Vati's funeral took place last Thursday, and was surprisingly religious for someone who had evinced no religious sentiment throughout his entire adult life and as far as I know hadn't been to church since he was a boy (apart from weddings and other people's funerals, that is). The order of service, which he himself had drawn up before his death, included two hymns, two prayers, an address by one of the local vicars....and two tributes, one from a former colleague in the aeroplane business which had been his career and the other by the eldest of my brother's two sons. (Although I had previously thought that the turn-out from former work colleagues would be low, the number attending was larger than first calculated. And we have received a huge stack of cards from the various people who knew him.) Both sons were a bit teary, as were I and my three siblings. Not to mention my mother, who looked utterly bewildered by the whole thing -- as one might, when one's just lost a life-partner of such long standing (their sixtieth anniversary was last September).
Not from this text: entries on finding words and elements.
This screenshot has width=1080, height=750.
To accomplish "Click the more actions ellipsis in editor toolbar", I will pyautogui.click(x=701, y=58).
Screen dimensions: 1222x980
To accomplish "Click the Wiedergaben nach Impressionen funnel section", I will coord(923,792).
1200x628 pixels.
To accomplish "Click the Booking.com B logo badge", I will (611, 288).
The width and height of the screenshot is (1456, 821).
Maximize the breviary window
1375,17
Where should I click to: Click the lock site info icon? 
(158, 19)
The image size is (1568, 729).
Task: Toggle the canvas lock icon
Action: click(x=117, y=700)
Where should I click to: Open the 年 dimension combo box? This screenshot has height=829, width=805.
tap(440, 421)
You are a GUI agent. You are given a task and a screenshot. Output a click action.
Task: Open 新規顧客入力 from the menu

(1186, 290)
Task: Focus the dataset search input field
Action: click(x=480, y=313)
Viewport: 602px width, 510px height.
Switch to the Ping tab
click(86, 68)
At the wake afterwards, I was approached by a number of people who remembered me from when I was a child and hadn't seen me for fifty years or thereabouts, but of whom I had no memory at all. Apparently this isn't unusual -- "childhood amnesia" is the technical term for it, and most of us have only sketchy and isolated mental snapshots of our first few years (whereas of course the adults who remember us as children have the clearer memories that come with being an adult). But this amnesia should only apply to the first three or four years of life, not the first eight to ten -- so what does it say about me that so much of my life before we moved to the bungalow in Porton, near Salisbury in 1963 is such a blank?
That evening, I, my siblings, Judith and my elder sister's husband took my mother out for a slap-up meal of expensive oysters and such at Hix's overlooking The Cobb at Lyme Regis, at which many toasts were offered and much champagne quaffed. (The restaurant's young maitre'd was very sympathetic, since his own grandfather had died just a few months before. But he didn't give us any discounts.) Apart from the toasts, our repartee was fairly inconsequential family and work-related stuff; but that was probably exactly right for the occasion.